Domande frequenti
Le domande che tornano prima di una prima caccia
Risposte senza giri di parole. Se ne manca una, scrivici.
I giocatori devono creare un account?
No, e non è nemmeno possibile crearne uno. Un giocatore esiste per la durata di una caccia, non un minuto di più. È voluto: meno account restano in giro, meno c’è da perdere.
Bisogna installare un’app?
No. Il gioco gira nel browser del telefono. Si può aggiungere alla schermata iniziale, se piace, ma non c’è nulla da scaricare, e cambia tutto quando dodici persone aspettano in un parcheggio pronte a partire.
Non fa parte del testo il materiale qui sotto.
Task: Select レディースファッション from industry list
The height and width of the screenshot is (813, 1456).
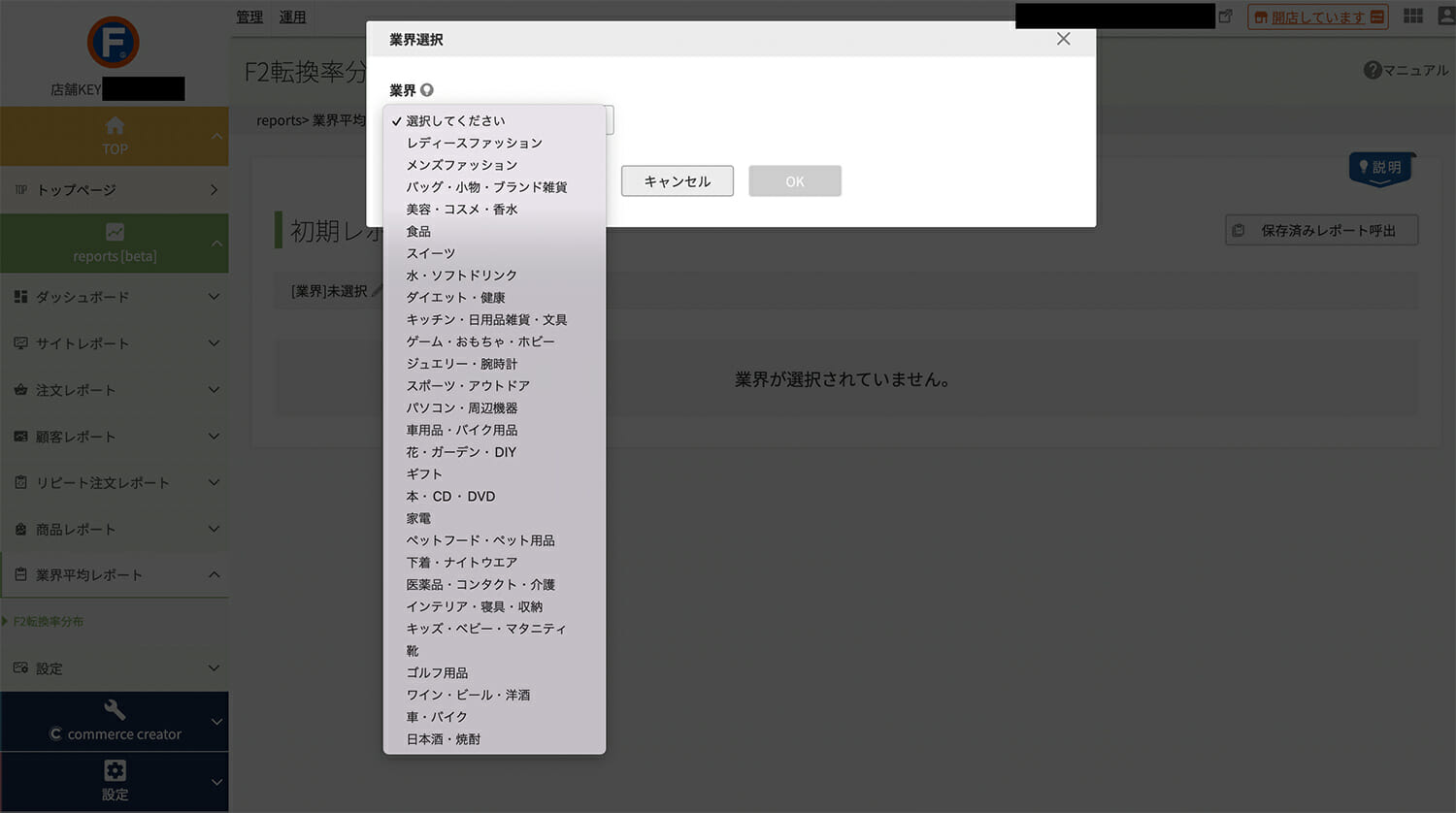Action: [474, 143]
Che superficie si può coprire?
Funziona un parco di cinque ettari e funziona un territorio di venticinque chilometri quadrati. Ciò che limita davvero una caccia non è la superficie, è il numero di oggetti e il tempo di cammino. Oltre qualche chilometro quadrato, prevedi spostamenti in auto tra le zone.
Quanto tempo serve per preparare una caccia?
Conta una serata per un primo percorso di una ventina di oggetti, enigmi compresi, più il tempo di andare a nasconderli. Poi si duplica la caccia e la si aggiusta, ed è molto più veloce.
Cosa succede se la rete cade sul terreno?
Il gioco continua. L’app giocatore è pensata per un telefono in fondo a un parco. Ciò che è già caricato resta disponibile, e una cattura fatta offline parte da sola appena torna il segnale.
E se la fotocamera non riesce a leggere un’etichetta?
Ogni etichetta porta anche un codice di cinque caratteri da digitare a mano. Non usa né I, né O, né 0, né 1, perché quei quattro smettono di distinguersi su un adesivo bagnato, o scanditi a venti metri.
Un giocatore può andare a vedere dove sono gli oggetti?
No. Le coordinate di un oggetto non lasciano mai il server. Non stanno in una pagina, né in una risposta di rete, né nel radar, che restituisce un’intensità e non una posizione. Un test automatico percorre tutte le risposte destinate ai giocatori in cerca di una fuga. L’unica eccezione è il tesoro a tempo, fatto apposta perché lo vedano tutti insieme.
Posso rigiocare la stessa caccia con più gruppi?
Sì, ed è così che lavorano le strutture che ospitano gruppi. Un nuovo lancio rimette lo stato in piano: le zone si richiudono, i punteggi ripartono da zero, e il secondo gruppo parte esattamente da dove era partito il primo.
E se piove e bisogna annullare tutto?
Un lancio annullato in meno di quindici minuti e sotto le dieci scansioni non viene conteggiato, una volta per caccia e per mese. Oltre, la caccia si è davvero svolta, e conta.
Cosa conservate sui giocatori?
Un soprannome, una squadra, ciò che hanno trovato e, durante la partita, la loro posizione, che è ciò che fa funzionare il radar. Posizioni e schede giocatore vengono eliminate all’archiviazione della caccia, e i lanci di prova dopo trenta giorni. La posizione non viene mai raccolta prima di essere stata accettata.
Funziona al chiuso, o dove il GPS va male?
Sì. La posizione alimenta il radar, ma non condiziona mai una cattura: è la scansione del codice che vale punti. Una caccia dentro un edificio funziona benissimo. Si perde il caldo-freddo, si tiene il gioco.
In che lingue?
Lo spazio di organizzazione e l’app giocatore parlano francese, inglese, spagnolo, italiano e tedesco, e questo sito parla le stesse cinque lingue. La lingua viene rilevata invece che scelta, e il contenuto della tua caccia lo scrivi nella lingua che vuoi.